* **ABOUT THIS EXERCISE**
Every line below that holds the word "Spring" must be listed.

* **DATA TO EXAMINE**

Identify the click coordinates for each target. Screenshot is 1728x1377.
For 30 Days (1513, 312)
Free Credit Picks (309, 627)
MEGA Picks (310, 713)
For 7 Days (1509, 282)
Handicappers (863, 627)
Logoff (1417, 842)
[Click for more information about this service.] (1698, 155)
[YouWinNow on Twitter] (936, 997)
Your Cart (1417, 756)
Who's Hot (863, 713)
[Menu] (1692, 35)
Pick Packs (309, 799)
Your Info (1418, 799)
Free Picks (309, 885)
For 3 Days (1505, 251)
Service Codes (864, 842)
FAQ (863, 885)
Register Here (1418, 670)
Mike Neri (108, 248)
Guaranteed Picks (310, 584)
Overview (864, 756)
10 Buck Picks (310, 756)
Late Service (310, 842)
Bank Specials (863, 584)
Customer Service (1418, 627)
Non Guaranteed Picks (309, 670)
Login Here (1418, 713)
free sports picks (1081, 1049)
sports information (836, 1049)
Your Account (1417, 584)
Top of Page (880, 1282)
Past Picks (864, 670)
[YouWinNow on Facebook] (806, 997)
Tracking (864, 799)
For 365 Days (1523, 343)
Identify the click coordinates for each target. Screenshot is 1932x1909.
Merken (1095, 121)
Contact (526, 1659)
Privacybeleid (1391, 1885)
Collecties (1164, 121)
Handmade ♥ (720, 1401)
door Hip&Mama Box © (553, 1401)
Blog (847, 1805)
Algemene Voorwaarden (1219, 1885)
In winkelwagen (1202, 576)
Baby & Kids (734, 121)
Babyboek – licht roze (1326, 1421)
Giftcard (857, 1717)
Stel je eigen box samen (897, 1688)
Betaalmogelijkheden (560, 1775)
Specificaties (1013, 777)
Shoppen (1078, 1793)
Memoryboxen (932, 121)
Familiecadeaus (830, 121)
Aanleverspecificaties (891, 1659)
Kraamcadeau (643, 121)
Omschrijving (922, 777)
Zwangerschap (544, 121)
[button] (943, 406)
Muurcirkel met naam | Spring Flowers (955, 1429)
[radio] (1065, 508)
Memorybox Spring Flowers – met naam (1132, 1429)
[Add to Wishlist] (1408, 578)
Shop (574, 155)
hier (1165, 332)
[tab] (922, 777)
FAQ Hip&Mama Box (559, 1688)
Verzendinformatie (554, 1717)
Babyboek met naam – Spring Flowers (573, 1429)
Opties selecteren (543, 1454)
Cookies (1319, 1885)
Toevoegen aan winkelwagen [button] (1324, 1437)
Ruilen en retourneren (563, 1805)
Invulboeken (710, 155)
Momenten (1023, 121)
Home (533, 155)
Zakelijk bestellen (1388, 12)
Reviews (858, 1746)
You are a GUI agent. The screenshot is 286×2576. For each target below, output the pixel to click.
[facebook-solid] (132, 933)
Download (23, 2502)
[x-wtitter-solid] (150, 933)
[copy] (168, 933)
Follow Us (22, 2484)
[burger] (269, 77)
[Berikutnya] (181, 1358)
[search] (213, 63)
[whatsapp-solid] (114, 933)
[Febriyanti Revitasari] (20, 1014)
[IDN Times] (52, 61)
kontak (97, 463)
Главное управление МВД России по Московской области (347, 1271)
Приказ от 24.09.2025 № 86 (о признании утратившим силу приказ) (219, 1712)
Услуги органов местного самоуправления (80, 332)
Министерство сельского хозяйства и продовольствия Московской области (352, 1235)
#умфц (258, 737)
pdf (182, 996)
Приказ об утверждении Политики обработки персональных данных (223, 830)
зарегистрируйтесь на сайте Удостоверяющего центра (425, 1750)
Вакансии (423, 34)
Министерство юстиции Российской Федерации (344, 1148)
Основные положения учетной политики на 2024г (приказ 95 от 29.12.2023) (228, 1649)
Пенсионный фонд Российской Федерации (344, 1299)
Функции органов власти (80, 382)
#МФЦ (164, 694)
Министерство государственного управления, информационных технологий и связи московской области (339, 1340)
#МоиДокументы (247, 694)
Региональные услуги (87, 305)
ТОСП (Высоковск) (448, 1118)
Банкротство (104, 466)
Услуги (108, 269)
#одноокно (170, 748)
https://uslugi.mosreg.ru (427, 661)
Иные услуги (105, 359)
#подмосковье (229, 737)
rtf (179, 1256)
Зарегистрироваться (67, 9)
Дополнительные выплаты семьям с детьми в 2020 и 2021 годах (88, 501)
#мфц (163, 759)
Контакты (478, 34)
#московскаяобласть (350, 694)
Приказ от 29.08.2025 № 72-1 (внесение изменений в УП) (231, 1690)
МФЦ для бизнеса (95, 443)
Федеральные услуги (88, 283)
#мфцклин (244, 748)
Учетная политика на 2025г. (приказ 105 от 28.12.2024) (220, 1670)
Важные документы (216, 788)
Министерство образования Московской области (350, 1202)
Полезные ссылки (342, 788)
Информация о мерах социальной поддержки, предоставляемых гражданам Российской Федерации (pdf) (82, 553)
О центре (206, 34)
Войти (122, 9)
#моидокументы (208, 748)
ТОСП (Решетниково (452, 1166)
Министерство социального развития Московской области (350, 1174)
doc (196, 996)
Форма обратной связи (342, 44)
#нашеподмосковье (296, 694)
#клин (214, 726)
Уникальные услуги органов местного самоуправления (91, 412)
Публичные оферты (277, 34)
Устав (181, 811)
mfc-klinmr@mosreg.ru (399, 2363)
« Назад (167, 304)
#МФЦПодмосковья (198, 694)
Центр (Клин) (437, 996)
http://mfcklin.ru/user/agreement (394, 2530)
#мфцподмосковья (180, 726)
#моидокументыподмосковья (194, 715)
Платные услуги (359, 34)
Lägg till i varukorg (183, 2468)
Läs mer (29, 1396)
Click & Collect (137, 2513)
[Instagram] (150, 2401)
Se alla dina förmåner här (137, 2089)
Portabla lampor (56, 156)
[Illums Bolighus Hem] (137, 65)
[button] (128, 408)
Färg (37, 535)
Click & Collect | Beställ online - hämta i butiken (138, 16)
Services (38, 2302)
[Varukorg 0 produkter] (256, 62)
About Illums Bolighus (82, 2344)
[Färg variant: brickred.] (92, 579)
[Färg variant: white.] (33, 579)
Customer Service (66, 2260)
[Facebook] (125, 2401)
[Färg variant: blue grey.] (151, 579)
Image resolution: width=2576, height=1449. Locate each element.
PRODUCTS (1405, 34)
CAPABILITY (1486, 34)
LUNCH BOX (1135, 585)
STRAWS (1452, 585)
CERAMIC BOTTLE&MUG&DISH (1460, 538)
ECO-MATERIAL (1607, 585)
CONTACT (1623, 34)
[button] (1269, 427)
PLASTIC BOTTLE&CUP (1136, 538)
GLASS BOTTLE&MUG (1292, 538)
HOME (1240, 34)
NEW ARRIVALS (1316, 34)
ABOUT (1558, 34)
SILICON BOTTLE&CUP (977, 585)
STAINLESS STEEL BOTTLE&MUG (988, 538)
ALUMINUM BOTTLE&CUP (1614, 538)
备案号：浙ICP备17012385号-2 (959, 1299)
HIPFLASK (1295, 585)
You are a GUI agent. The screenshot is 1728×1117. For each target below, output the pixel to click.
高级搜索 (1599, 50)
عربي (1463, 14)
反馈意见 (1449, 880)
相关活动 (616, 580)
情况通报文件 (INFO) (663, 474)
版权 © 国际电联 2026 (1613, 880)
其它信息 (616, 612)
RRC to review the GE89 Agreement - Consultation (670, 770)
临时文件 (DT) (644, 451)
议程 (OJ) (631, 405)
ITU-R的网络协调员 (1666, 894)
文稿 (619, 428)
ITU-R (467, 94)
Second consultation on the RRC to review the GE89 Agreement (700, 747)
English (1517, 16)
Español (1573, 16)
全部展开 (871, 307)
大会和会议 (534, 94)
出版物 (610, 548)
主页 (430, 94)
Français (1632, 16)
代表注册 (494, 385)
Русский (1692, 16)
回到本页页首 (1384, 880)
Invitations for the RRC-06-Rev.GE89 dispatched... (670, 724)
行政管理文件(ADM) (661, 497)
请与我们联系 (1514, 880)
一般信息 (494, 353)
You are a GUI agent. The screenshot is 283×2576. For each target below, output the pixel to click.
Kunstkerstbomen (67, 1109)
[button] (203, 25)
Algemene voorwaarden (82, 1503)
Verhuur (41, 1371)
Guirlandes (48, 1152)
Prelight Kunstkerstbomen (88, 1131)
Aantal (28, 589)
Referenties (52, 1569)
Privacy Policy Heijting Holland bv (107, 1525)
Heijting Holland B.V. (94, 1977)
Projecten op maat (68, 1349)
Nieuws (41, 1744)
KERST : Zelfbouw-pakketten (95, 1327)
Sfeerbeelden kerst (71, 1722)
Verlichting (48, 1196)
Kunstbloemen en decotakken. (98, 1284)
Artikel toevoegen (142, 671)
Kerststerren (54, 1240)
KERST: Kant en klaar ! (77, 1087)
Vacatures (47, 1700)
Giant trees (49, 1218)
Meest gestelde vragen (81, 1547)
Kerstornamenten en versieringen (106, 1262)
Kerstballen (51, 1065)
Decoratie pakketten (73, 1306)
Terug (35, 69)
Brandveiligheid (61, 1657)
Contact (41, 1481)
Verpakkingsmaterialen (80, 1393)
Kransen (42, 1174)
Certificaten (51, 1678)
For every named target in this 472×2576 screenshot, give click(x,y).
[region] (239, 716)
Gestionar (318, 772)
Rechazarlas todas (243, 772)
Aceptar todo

* **FINAL ANSWER**
Muurcirkel met naam | Spring Flowers (955, 1429)
Memorybox Spring Flowers – met naam (1132, 1429)
Babyboek met naam – Spring Flowers (573, 1429)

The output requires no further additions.